Born in 1938, in Jaffa, in British Mandate Palestine, to a Syrian mother and a Palestinian father, he grew up in Damascus and enlisted in the Syrian army, of which he became an officer. In 1959, he created the Palestinian Liberation Front, which in 1967 merged with Georges Habache’s Movement of Arab Nationalists to create the Popular Front for the Liberation of Palestine, an organization combining pan-Arabism and Marxism, opposed to Fatah nationalists. , the party of Yasser Arafat.
A year later, Ahmed Jibril splits this organization, which he accuses of devoting too much time to theoretical debates, and establishes the PFLP-CG, a group funded by the Syrian Baathist regime, with a purely military vocation. This group, although small in size, is distinguished by the often spectacular and bloody aspect of its operations, which will result in it being classified as terrorist by the United States and the European Union.
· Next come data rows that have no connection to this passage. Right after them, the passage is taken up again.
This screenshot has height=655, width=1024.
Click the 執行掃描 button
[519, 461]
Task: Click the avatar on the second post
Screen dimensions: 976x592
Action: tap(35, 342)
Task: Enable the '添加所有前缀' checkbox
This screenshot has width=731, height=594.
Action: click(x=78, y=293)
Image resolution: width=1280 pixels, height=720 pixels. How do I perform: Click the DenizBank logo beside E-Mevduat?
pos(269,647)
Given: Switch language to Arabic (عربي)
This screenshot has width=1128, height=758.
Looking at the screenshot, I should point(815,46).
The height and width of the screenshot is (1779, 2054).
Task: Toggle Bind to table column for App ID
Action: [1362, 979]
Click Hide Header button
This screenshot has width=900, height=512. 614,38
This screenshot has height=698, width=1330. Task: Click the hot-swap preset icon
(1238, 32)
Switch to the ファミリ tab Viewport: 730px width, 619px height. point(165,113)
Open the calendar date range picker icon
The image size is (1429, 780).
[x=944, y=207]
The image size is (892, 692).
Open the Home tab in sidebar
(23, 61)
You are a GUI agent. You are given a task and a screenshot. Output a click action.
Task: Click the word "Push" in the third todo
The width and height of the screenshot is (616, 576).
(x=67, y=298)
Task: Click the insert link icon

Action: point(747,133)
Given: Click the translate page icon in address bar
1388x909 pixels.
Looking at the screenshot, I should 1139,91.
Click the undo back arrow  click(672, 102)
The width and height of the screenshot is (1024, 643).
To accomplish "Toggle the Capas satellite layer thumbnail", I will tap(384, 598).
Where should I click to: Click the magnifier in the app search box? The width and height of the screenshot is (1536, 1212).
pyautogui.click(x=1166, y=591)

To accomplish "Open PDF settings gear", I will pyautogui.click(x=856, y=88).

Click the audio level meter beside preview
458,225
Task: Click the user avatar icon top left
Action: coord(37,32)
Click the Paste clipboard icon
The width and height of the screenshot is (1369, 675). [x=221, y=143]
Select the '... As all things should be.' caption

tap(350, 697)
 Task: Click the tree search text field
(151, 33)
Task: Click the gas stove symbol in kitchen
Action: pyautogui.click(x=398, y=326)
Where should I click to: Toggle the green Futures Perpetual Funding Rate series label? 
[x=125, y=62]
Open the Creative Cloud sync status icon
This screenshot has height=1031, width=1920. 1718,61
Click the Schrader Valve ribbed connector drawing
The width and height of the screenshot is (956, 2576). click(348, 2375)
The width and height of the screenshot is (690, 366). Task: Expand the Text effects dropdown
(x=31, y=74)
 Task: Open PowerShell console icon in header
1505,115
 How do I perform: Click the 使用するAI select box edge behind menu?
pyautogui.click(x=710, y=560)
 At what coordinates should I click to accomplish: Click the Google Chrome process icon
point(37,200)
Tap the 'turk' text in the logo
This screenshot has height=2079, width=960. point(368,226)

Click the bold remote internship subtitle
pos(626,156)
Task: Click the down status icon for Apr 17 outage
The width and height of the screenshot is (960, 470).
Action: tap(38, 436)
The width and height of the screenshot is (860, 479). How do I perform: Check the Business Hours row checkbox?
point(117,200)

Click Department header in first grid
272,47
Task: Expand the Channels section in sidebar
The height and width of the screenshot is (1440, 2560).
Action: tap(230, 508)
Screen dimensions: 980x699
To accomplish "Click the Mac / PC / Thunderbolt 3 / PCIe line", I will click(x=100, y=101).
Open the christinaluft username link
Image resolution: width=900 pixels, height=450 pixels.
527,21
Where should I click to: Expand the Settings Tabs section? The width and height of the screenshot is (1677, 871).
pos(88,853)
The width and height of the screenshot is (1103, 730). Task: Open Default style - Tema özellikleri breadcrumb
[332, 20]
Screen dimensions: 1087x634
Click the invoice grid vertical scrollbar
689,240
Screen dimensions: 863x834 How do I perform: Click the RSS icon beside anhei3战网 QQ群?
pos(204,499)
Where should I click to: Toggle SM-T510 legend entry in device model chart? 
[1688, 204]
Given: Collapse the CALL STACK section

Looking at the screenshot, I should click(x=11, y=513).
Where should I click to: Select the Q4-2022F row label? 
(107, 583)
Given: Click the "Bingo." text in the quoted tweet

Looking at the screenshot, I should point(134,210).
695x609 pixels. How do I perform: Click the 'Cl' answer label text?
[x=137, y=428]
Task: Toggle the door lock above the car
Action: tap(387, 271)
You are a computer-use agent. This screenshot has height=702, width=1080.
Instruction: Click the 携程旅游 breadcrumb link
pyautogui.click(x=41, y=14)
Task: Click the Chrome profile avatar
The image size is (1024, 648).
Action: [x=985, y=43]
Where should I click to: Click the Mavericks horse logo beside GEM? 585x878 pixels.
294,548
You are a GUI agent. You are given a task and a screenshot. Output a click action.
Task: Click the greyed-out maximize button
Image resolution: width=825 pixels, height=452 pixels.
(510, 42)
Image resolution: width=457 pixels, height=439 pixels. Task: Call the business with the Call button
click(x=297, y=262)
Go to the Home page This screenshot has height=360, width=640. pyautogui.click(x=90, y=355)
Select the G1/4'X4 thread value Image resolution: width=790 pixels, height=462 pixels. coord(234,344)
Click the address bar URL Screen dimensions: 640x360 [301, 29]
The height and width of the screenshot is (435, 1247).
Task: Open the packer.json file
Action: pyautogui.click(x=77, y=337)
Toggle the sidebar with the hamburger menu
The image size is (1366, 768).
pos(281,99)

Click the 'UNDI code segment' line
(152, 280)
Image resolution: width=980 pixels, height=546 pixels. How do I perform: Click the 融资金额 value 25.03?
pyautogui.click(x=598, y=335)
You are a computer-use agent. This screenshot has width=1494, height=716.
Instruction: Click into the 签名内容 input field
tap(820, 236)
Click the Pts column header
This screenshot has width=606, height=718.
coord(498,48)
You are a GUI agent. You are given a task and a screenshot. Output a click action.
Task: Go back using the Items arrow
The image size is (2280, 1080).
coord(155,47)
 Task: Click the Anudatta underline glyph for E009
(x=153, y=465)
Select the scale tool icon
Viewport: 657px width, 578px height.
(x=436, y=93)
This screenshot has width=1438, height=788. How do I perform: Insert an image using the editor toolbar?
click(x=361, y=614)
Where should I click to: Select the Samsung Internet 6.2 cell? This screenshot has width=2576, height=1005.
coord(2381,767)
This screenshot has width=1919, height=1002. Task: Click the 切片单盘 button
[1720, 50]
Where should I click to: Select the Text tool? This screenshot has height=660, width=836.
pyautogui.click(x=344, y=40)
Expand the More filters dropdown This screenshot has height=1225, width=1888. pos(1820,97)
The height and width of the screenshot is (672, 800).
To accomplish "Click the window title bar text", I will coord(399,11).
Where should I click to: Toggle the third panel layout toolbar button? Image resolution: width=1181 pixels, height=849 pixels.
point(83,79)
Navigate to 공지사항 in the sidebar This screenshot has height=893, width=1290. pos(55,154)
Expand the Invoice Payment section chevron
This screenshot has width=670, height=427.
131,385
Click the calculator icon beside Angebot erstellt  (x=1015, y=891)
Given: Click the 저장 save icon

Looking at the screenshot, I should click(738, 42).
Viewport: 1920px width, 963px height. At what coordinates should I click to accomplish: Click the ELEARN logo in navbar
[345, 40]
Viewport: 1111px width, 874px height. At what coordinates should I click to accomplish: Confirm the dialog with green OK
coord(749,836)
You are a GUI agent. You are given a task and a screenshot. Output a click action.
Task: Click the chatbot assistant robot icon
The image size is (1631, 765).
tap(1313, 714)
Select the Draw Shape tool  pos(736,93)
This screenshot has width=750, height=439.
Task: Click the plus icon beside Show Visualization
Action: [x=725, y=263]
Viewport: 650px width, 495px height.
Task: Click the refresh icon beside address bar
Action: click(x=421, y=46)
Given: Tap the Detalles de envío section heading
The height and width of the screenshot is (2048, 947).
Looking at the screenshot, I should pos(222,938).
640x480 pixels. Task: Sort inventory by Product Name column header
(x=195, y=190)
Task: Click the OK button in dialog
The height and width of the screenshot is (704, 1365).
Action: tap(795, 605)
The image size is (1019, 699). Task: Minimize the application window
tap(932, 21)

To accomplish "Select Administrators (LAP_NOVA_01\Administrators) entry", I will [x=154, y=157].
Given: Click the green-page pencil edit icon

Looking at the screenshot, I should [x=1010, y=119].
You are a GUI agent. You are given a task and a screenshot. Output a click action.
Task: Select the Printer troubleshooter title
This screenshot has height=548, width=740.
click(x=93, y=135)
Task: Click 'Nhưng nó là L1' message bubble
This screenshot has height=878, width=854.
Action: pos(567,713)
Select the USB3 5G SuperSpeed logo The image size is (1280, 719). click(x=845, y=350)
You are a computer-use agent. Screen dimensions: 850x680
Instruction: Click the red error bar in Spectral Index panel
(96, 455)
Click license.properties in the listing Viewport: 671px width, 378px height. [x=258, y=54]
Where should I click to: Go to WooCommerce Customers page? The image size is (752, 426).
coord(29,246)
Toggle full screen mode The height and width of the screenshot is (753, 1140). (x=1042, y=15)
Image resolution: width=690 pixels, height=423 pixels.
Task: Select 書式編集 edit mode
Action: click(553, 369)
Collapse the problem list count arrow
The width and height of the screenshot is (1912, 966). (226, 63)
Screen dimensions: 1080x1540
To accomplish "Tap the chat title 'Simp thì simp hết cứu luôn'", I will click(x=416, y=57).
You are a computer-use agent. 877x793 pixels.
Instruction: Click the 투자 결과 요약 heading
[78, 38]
In 1970, the PFLP-CG detonated a Swiss Air aircraft connecting Zurich to Hong Kong, with a stopover in Tel Aviv. The forty-seven people on board, including fifteen Israelis, perished in the attack. That same year, its fighters infiltrated northern Israel and bazooka fire at a school bus, killing twelve people. The Israeli bombardments carried out in retaliation on Lebanese villages kill around 20 people.
Four years later, as southern Lebanon has become a land of Israeli-Palestinian warfare, the PFLP-CG perpetrates another massacre in the northern Jewish state, in Kiryat Chmonah, fatal to eighteen civilians. In 1985, the formation reached the peak of its sulphurous notoriety by obtaining the release of 1,150 Palestinians, prisoners in Israel, against that of three Israeli soldiers, captured in Lebanon. An arrangement dubbed the “Jibril agreement”.
In the meantime, the PFLP-CG has entered into dissent with Yasser Arafat. The keffiyeh leader, who had to evacuate Beirut with the bulk of his forces in 1982, is moving towards recognition of UN resolution 242, the basis for the creation of a Palestinian state alongside Israel. On the orders of the Syrian President, Hafez Al-Assad, who sees the PLO as an obstacle to its desire for hegemony in Lebanon, Ahmed Jibril and his men take part in two offensives against the last square of “Arafatists” in the land of the Cedars. : the siege of Tripoli, in 1983, and the “war of the camps”, between 1985 and 1987.